Your mortgage is most likely your biggest source of debt. While this is common for most families, mortgage debt and default is becoming all too common in this tough economy. For most people, the threat of losing their home to foreclosure is rapidly approaching and leaving many people feeling overwhelmed. Luckily, homeowners in nearly all situations have options for avoiding foreclosure.
With more talk of refinancing options, many homeowners find enticing offers from lenders to be quite attractive. Although refinancing your mortgage may help lower your monthly mortgage payment, it is proactive solution. In other words, refinancing is not a viable option for anyone who is already having financial problems or missed a mortgage payment. Refinancing takes good credit and payment history, something that is tarnished once a payment has been missed.

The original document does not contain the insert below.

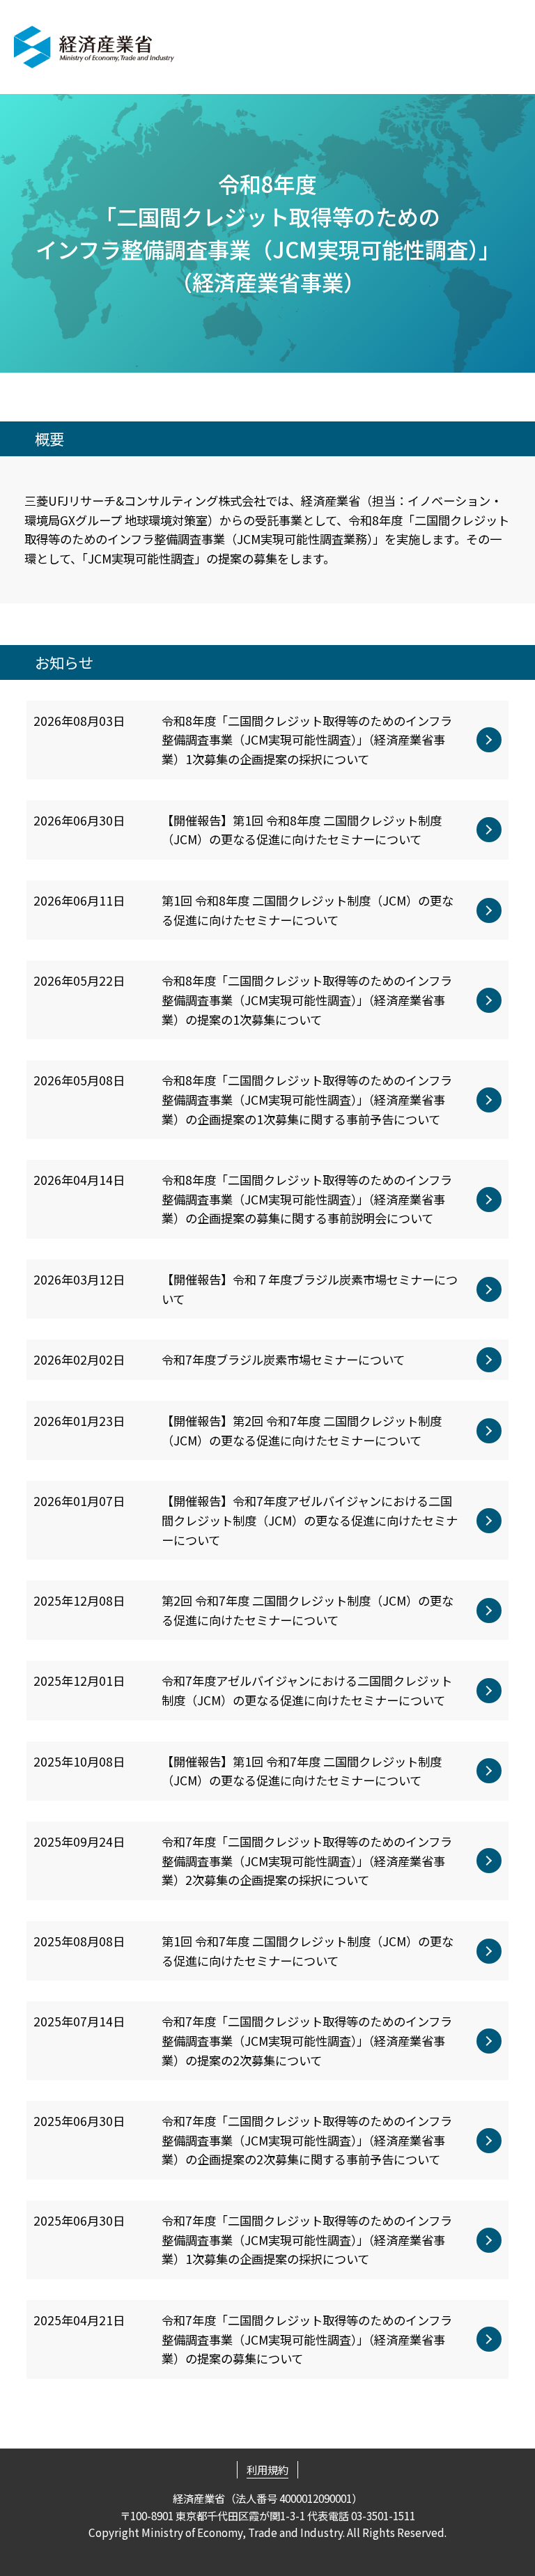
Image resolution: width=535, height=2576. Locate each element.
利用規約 (267, 2469)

As one of the most notable foreclosure alternatives, loan modifications are not highly advertised by lenders. In fact, most homeowners have to explicitly request one in order to even be considered. While this option may be able to lower monthly payments and help a homeowner get caught up on missed payments, not everyone will qualify. Modifications also carry high credit requirements and may be denied if you have already missed a payment. Requesting a modification before default is generally the best strategy.

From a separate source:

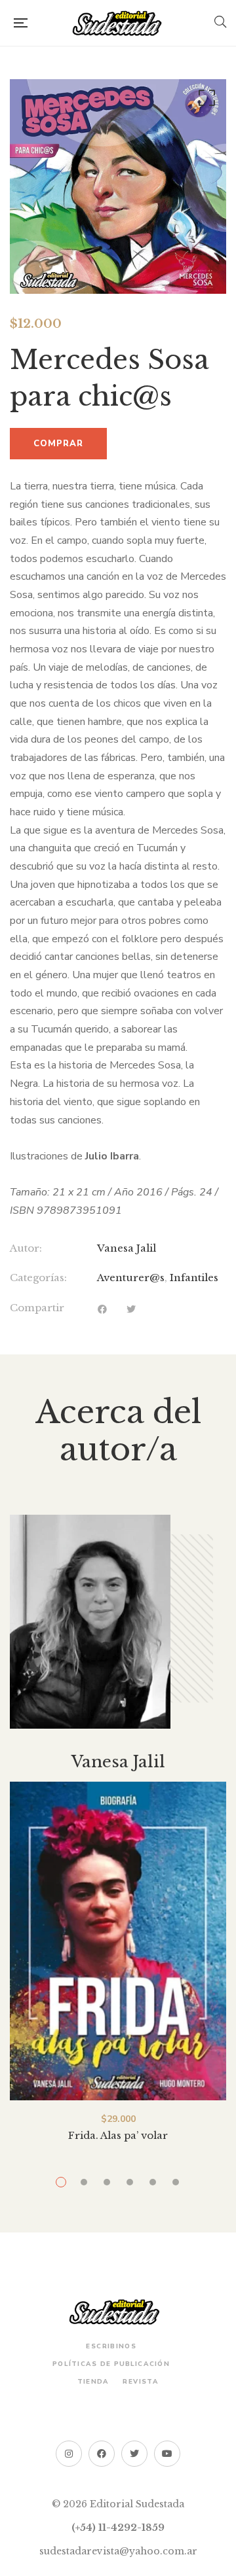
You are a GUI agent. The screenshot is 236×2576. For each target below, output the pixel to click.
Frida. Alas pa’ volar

Short Sales And Deed In Lieu
While a short sale and deed in lieu can prevent a foreclosure, you will be required to forfeit the home. In general, a short sale can help you absolve your mortgage debt liability while minimizing credit damage and future lending problems. However, the process can be long and tedious. A deed in lieu is typically not recommended until all other mortgage debt solutions have been attempted as they provide foreclosure relief but at a greater credit expense than other options.